=== Text shown ===

Sunday, October 19, 2008

On the rest of my life

What is it about college that breeds such unrelenting confusion? Is it something floating vaguely in front of us? Is there a pathogen Academia confusioniodes that presents itself in the air we breath out here in Davis?

I have been thinking very much about this future-thing of mine (the vague, distant, penumbra-encased future-thing). It has finally dawned on me: My degree is in English. English. When I depart from here, I will possess a sheet of paper that signifies four years of book-reading and essay-bullshitting.

This revelation was of course followed by a resounding fuck.

I have clung tightly during my time here to a strong idealism. I hold pure pursuits of the intellect in the highest esteem. I look at academia and the work towards more knowledge and I can feel a connection twining out from my heart to touch it. To read and to write and to learn are the things that sate my soul.

I have held steadfastly to the idea that you do not need a science degree to survive this world, and that remains a firm belief. But I wonder, where does my brain fit? Where will it wedge itself? Where will my ideas find a resting place?

The thought of a perfunctory existence terrifies me. People with their 9-to-5 jobs. Repetition. Schedules and standards and bowing to those above them on the corporate ladder. I fear this idea. FEAR. In the deepest of my organs, I fear it.

=== Listed entries ===

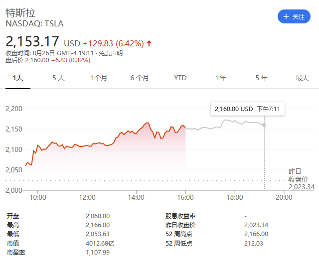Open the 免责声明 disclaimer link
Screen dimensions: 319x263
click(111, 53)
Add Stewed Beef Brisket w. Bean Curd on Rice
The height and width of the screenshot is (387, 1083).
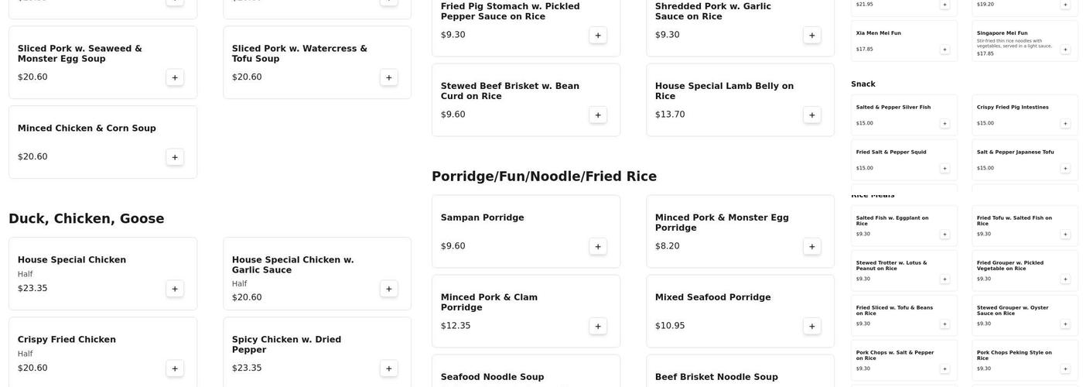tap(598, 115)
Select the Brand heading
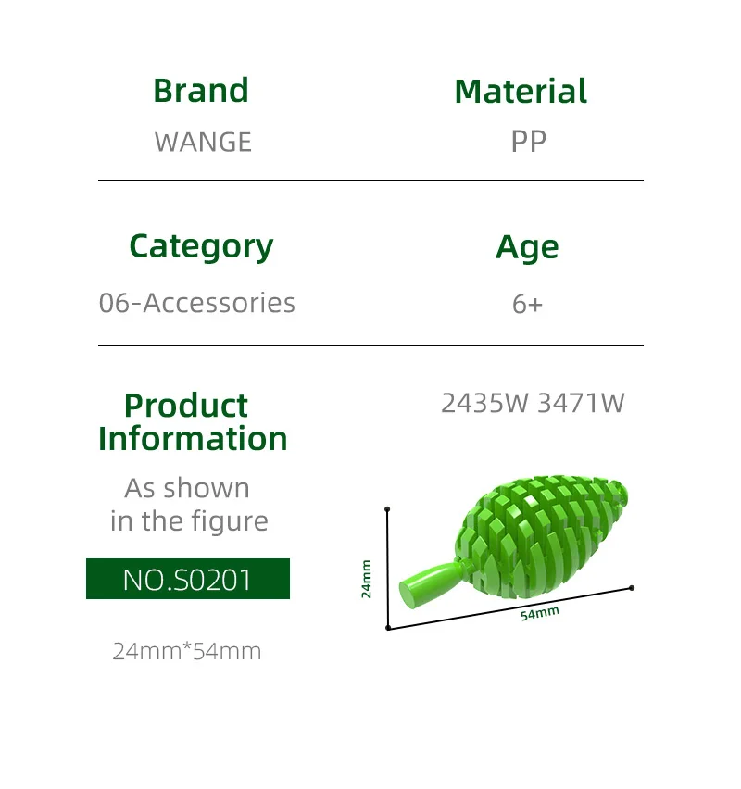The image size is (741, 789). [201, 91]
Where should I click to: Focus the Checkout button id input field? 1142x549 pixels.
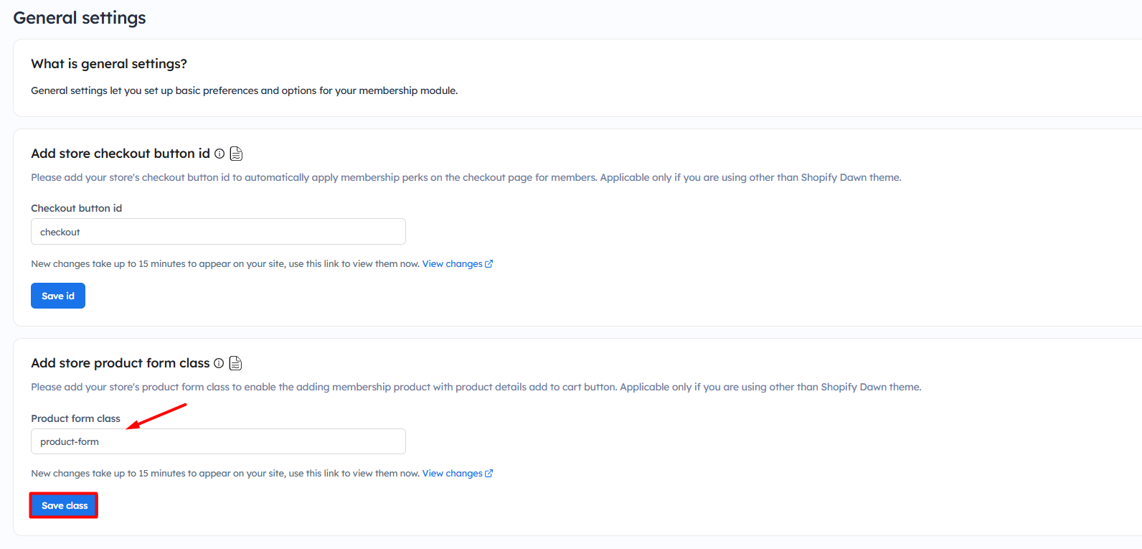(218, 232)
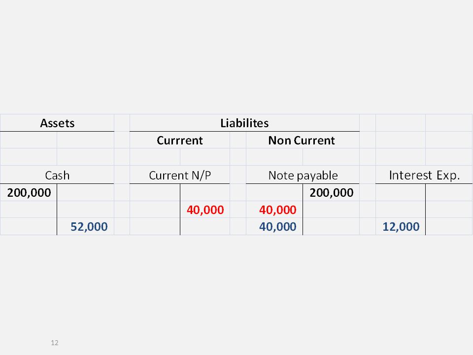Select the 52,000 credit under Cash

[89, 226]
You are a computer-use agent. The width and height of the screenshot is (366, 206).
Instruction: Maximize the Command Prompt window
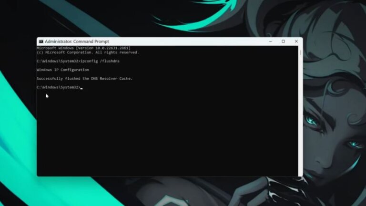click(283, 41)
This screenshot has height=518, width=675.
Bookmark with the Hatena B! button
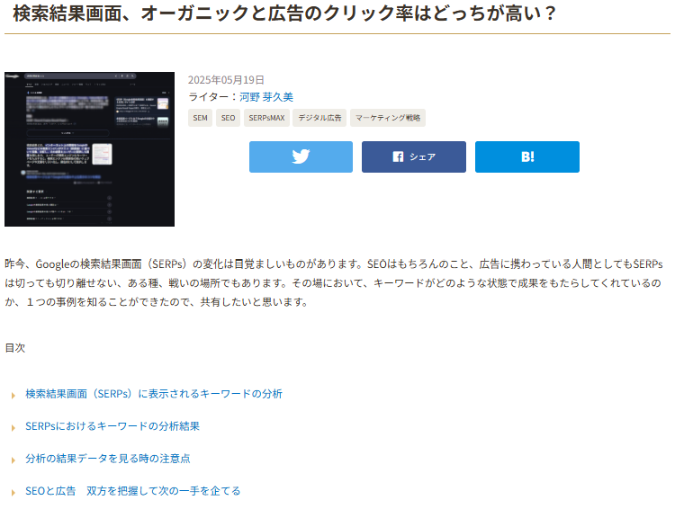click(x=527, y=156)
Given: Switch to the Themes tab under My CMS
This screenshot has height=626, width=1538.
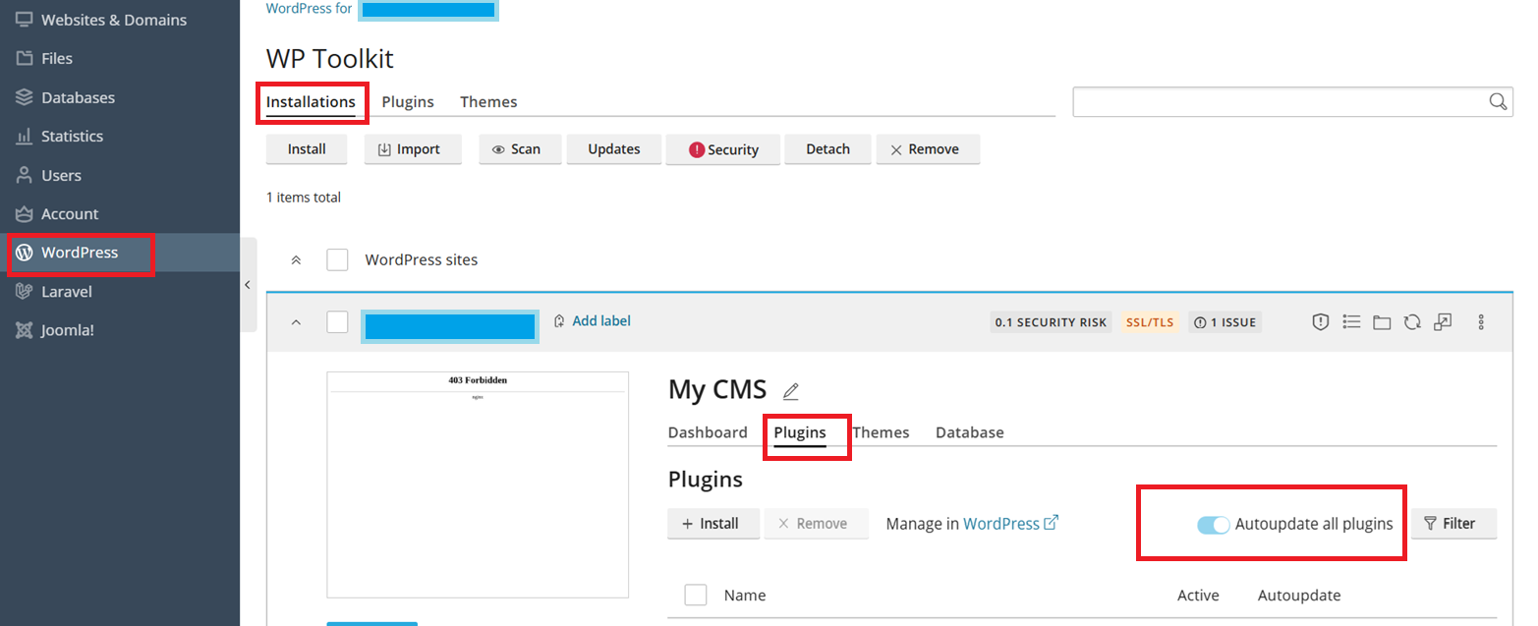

===

**Assigned task**
Reproduce, word for word, the entire blog entry above about college and uncertainty over the future.

**Written solution**
Sunday, October 19, 2008

On the rest of my life

What is it about college that breeds such unrelenting confusion? Is it something floating vaguely in front of us? Is there a pathogen Academia confusioniodes that presents itself in the air we breath out here in Davis?

I have been thinking very much about this future-thing of mine (the vague, distant, penumbra-encased future-thing). It has finally dawned on me: My degree is in English. English. When I depart from here, I will possess a sheet of paper that signifies four years of book-reading and essay-bullshitting.

This revelation was of course followed by a resounding fuck.

I have clung tightly during my time here to a strong idealism. I hold pure pursuits of the intellect in the highest esteem. I look at academia and the work towards more knowledge and I can feel a connection twining out from my heart to touch it. To read and to write and to learn are the things that sate my soul.

I have held steadfastly to the idea that you do not need a science degree to survive this world, and that remains a firm belief. But I wonder, where does my brain fit? Where will it wedge itself? Where will my ideas find a resting place?

The thought of a perfunctory existence terrifies me. People with their 9-to-5 jobs. Repetition. Schedules and standards and bowing to those above them on the corporate ladder. I fear this idea. FEAR. In the deepest of my organs, I fear it.